Silke Bronold zieht von Hannover nach Cuenca in Ecuador, wo sie im Reifenwerk von Continental das Qualitätsmanagement leiten wird. Im Gepäck hat sie ein gesundes Selbstbewusstsein – und noch vieles mehr.

„Etwas drehen, bitte – und lächeln!“ Silke  dreht sich und strahlt heller als die Scheinwerfer am Foto-Set. In Rekordzeit sind die Aufnahmen im Kasten, der Fotograf ist hochzufrieden. „Ach, das macht doch Spaß“, winkt die 31-Jährige lächelnd ab und lässt sich für unser Interview in einen weißen Sessel sinken. Den Stress, den sie zur Zeit hat, sieht man ihr nicht an: mit den entspannten Gesichtszügen und der lockeren Flechtfrisur könnte sie auch geradewegs aus dem Urlaub kommen. Dabei ist das Gegenteil der Fall: Silke startet im Job gerade so richtig durch. In wenigen Wochen übernimmt sie die Leitung des Qualitätsmanagements im Reifenwerk von Continental in Cuenca, Ecuador. Und zieht dafür einmal quer über den Atlantik nach Südamerika, zusammen mit Freund, Katze, Fahrrad und diversen Küchenutensilien.

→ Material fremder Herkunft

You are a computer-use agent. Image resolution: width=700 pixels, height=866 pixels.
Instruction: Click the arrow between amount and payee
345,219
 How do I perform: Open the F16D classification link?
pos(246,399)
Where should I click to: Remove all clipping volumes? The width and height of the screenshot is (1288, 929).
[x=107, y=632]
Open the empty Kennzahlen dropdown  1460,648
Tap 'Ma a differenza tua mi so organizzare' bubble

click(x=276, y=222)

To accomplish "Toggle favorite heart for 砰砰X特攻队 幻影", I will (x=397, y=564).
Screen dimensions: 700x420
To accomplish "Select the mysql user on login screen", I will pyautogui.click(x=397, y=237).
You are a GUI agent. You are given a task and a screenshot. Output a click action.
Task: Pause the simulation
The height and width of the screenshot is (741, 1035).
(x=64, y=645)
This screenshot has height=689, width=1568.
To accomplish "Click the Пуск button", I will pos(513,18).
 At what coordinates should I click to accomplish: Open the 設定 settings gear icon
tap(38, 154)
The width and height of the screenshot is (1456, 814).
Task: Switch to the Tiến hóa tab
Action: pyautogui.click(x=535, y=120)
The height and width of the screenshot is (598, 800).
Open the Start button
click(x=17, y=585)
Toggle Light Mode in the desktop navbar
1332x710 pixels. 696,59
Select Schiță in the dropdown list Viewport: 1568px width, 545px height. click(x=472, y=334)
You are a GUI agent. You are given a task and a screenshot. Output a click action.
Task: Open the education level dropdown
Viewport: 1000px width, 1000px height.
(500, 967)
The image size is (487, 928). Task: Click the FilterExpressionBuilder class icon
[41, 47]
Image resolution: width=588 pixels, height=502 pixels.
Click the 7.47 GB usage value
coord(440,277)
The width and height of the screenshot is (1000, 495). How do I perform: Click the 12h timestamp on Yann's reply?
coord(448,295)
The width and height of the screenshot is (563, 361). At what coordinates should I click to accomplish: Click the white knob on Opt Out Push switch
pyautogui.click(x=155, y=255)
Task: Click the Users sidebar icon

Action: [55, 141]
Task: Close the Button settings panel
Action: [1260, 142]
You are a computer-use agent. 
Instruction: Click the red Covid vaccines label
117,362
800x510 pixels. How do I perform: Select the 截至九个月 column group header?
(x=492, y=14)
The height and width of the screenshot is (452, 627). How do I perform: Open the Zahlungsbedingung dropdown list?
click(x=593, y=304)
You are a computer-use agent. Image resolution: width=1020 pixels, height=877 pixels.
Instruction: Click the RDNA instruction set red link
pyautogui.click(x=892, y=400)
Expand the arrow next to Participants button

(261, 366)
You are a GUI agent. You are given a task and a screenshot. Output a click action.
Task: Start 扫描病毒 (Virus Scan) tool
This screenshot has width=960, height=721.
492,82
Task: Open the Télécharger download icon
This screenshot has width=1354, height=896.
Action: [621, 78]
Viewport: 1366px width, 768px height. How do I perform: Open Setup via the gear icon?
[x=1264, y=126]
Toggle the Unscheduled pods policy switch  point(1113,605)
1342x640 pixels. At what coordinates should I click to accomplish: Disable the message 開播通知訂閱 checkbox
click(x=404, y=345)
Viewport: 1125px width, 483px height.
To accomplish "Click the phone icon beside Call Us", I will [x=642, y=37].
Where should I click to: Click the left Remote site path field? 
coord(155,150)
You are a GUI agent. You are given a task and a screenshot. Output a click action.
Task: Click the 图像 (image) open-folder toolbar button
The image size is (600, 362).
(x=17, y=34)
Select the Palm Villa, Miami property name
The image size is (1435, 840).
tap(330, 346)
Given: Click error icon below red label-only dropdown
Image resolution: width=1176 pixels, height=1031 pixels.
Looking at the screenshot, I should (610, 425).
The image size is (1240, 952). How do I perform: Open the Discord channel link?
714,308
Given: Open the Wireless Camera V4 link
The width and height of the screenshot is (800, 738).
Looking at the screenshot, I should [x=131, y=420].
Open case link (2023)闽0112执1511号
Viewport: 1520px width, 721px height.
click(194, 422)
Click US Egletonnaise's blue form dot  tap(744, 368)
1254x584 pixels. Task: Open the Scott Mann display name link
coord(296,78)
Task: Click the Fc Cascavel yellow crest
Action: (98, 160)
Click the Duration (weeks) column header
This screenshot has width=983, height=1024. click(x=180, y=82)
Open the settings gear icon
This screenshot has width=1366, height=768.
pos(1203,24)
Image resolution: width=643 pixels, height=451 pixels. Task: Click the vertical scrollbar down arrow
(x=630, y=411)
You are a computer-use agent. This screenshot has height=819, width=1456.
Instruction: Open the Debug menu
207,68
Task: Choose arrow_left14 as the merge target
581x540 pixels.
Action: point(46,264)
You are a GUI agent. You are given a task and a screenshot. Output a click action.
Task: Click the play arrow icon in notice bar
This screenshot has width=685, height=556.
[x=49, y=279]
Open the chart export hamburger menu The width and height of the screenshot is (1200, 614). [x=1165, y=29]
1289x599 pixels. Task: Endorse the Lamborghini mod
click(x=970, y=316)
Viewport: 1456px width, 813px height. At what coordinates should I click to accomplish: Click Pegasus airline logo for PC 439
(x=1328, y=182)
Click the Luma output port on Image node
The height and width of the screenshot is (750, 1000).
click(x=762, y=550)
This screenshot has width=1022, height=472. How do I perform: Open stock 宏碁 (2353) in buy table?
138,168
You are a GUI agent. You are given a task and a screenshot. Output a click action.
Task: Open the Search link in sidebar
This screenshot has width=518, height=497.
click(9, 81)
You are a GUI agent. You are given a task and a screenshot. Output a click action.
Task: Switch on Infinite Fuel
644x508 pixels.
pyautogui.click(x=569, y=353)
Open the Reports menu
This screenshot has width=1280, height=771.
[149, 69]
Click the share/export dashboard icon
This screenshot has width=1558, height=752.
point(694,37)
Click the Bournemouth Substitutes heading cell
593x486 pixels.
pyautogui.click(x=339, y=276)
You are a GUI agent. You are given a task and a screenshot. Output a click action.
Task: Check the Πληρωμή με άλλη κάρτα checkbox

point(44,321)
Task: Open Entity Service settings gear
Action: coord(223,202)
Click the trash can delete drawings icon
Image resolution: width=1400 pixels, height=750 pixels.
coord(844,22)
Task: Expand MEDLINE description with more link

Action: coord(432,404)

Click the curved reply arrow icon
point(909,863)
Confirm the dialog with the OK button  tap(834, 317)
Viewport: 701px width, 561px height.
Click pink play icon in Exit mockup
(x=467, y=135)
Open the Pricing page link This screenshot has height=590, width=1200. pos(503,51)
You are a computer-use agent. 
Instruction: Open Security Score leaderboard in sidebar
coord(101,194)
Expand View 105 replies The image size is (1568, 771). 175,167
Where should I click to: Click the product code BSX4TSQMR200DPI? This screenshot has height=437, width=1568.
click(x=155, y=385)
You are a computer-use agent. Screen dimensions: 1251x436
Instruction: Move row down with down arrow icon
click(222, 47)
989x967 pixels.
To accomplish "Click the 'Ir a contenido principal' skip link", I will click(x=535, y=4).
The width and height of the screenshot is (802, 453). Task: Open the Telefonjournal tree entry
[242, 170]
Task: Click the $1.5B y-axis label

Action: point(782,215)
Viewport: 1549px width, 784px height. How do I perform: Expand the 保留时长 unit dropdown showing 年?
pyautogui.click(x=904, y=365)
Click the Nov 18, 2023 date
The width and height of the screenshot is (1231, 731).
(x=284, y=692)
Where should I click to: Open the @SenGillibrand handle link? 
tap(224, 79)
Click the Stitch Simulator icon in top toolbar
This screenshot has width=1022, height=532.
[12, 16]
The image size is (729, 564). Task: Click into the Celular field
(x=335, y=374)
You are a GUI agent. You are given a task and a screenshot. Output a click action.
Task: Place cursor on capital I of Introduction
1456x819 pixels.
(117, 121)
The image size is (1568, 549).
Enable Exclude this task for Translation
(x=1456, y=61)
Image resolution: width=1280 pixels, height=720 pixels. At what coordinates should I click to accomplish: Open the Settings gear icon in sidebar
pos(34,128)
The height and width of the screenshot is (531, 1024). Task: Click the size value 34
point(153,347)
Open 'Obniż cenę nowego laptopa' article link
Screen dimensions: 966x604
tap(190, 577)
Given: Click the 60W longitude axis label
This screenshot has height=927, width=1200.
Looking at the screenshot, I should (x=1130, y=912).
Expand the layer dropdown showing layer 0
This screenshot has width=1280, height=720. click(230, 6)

„Es gibt jetzt viel zu organisieren“, sprudelt Silke hervor. Ihre Wohnung in Hannover muss gekündigt werden, genau wie das Abo beim Fitness-Center und vieles mehr; den Container für den Hausrat muss sie buchen. Und dann ist da noch Katze Zoey, die auch mitreisen soll, aber noch kein Flugticket hat. Außerdem arbeitet Silke noch bis Ende Mai in ihrem alten Job als Ingenieurin in der Produktindustrialisierung bei Continental Nutzfahrzeugreifen – an der Schnittstelle zwischen Entwicklung und Produktion. „Wir sorgen dafür, dass die neuen Reifen reibungslos in Serie gehen können“, erklärt die 31-Jährige, die vor sechs Jahren nach ihrer Zeit als Trainee als Reifenentwicklerin angefangen hat. Jetzt arbeitet sie ihren Nachfolger ein – und bereitet sich gleichzeitig auf ihre neue Aufgabe in Ecuador vor.

Crashkurs Quality

„Neulich war ich für eine Woche in Aachen auf Schulung“, erzählt Silke. Im dortigen Pkw-Werk ist sie mit dem Qualitätsmanager mitgegangen – „ein Crash-Kurs“, sagt sie schmunzelnd. Bisher hatte sie mit dem Qualitätswesen nur mittelbar zu tun, etwa, wenn es um die Änderung der Spezifikation für eine neue Laufflächenmischung ging. Den Job in Cuenca trauten ihre Chefs ihr trotzdem zu: „Nach dem Traineepool und einem Assessment Center stand ich auf einer Liste von Leuten mit Potenzial für eine Führungsposition.“ Hinzu kam: Silke kannte das Werk in Cuenca, denn sie hatte es bisher bei der Produktindustrialisierung betreut. Und im Werk kannte man sie: „Ich habe dem Werksleiter gesagt, dass ich mir den Wechsel vorstellen kann – wenn mein Freund mitkommt.“ Der Südafrikaner mit britischem Pass arbeitet nämlich auch bei Continental. Wo ein Wille ist, ist auch ein Weg: Und so bot man auch dem Freund einen passenden Job im Werk in Cuenca.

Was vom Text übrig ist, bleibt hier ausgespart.